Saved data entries
++++++

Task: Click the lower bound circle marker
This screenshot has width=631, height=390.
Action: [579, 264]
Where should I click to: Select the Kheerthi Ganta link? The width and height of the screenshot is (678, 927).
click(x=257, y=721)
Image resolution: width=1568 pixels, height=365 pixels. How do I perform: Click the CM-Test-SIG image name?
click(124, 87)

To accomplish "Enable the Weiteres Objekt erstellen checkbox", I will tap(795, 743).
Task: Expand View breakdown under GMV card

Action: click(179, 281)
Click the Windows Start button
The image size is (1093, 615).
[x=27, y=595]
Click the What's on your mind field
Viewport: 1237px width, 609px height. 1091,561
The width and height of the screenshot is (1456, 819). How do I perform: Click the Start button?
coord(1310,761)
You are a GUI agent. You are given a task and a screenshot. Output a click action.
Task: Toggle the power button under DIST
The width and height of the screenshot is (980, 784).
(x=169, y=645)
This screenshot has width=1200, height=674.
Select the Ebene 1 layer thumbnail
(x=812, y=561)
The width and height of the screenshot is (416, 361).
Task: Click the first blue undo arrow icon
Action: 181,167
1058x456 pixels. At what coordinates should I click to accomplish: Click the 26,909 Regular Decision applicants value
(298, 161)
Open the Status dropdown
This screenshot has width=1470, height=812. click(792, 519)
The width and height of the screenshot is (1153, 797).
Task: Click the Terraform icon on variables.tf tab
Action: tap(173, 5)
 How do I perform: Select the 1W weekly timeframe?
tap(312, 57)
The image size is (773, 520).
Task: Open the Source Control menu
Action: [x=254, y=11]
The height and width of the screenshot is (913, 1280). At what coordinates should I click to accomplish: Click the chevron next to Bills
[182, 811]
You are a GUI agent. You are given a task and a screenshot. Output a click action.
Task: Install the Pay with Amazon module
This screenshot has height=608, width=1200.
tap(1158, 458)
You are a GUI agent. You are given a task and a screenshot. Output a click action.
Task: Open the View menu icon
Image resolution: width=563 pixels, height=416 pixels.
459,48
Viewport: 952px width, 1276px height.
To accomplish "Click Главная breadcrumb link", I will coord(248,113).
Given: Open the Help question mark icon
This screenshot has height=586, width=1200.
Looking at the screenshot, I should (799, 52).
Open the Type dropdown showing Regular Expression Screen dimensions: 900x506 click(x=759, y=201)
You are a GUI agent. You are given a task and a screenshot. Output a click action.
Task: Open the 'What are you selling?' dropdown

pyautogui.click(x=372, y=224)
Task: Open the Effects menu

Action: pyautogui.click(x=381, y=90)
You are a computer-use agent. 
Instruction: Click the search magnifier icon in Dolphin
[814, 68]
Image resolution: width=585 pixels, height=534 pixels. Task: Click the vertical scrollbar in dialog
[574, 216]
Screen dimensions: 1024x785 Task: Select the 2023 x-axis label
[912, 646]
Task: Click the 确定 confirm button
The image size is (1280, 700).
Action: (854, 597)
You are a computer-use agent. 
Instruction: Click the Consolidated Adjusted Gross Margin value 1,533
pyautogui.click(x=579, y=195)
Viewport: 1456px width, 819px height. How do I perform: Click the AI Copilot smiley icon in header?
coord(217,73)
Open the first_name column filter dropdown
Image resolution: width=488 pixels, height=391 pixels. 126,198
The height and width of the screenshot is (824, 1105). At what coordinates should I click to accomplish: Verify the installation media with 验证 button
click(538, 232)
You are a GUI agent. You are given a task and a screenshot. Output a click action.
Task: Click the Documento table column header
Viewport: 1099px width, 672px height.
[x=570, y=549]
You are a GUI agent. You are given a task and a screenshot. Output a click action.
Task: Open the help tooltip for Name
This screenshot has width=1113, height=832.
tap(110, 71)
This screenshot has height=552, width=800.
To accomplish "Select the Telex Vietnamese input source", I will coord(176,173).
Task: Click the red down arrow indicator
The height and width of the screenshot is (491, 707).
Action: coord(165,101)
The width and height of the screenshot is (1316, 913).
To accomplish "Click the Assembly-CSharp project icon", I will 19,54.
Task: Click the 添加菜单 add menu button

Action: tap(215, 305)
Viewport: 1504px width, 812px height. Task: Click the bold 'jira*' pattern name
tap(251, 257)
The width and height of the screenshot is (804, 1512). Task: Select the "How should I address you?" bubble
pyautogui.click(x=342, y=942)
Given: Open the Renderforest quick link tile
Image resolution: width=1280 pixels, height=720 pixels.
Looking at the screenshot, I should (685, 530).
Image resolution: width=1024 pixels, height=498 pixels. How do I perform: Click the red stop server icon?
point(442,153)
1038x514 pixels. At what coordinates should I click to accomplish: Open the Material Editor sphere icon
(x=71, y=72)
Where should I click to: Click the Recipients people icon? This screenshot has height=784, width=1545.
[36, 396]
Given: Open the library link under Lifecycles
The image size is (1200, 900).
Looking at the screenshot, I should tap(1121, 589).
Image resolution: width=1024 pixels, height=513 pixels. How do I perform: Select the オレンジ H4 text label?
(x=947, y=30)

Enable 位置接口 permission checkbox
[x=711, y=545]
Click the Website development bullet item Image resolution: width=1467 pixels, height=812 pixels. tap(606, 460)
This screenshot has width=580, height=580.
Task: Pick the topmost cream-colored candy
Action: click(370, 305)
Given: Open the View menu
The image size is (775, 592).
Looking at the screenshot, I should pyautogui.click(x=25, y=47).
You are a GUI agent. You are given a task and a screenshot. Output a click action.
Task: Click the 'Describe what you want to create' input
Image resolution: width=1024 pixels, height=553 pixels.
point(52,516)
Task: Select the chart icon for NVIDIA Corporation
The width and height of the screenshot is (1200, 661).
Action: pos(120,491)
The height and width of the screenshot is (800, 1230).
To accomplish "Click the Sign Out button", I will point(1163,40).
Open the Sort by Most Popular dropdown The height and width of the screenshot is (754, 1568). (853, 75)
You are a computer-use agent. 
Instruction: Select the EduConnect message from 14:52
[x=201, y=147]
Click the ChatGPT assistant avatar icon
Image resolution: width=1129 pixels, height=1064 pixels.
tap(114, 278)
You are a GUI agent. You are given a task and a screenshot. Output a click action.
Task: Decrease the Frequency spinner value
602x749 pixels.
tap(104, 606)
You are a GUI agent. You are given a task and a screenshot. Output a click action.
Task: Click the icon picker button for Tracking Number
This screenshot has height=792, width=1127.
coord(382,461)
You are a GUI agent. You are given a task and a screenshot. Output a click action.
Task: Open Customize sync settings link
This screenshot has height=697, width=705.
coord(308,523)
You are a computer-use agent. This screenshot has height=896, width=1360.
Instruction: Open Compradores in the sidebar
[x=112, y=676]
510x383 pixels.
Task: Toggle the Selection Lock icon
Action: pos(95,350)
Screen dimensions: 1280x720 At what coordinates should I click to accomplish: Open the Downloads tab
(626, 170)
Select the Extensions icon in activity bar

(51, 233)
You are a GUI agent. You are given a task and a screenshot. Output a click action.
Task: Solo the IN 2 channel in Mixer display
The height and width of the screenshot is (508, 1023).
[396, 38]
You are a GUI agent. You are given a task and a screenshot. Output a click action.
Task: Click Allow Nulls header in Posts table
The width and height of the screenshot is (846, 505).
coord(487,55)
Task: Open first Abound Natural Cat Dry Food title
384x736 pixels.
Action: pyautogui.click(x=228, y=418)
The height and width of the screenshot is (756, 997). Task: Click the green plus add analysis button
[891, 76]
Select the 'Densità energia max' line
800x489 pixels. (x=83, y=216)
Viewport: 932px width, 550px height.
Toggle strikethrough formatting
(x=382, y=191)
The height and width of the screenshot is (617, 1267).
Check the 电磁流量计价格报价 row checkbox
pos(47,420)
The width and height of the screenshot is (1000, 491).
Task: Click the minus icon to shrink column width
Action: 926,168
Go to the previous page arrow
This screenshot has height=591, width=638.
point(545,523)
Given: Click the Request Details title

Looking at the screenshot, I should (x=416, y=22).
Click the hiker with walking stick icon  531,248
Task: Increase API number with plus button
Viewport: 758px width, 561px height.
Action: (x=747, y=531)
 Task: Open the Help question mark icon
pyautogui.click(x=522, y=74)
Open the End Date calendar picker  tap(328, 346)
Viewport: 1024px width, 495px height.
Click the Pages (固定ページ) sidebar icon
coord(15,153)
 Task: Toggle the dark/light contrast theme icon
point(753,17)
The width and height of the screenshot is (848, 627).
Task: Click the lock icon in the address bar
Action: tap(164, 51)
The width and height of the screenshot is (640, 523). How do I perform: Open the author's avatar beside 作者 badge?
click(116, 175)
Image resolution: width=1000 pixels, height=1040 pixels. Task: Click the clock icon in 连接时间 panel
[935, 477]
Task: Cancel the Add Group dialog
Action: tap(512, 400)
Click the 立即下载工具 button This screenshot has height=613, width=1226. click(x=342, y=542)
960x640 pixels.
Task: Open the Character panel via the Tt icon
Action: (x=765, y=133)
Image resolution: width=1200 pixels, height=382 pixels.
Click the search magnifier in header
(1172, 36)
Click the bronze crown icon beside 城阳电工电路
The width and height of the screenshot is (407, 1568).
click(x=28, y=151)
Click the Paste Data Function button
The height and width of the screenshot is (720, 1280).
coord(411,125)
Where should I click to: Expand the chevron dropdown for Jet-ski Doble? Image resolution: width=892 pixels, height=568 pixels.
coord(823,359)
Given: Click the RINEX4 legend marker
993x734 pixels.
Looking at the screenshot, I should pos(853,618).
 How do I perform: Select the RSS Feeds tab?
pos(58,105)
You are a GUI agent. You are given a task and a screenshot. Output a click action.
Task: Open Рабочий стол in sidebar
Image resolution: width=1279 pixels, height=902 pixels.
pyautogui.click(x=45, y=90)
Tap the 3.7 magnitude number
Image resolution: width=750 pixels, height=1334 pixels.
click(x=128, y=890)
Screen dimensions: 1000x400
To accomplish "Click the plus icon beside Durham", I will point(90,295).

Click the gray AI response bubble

++++++

Aim of the task: Copy each line above where "will" appears.

Exercise solution:
To accomplish "Enable the Weiteres Objekt erstellen checkbox", I will tap(795, 743).
To accomplish "Click Главная breadcrumb link", I will coord(248,113).
To accomplish "Select the Telex Vietnamese input source", I will coord(176,173).
To accomplish "Click the Assembly-CSharp project icon", I will 19,54.
To accomplish "Click the Sign Out button", I will point(1163,40).
To accomplish "Click the plus icon beside Durham", I will point(90,295).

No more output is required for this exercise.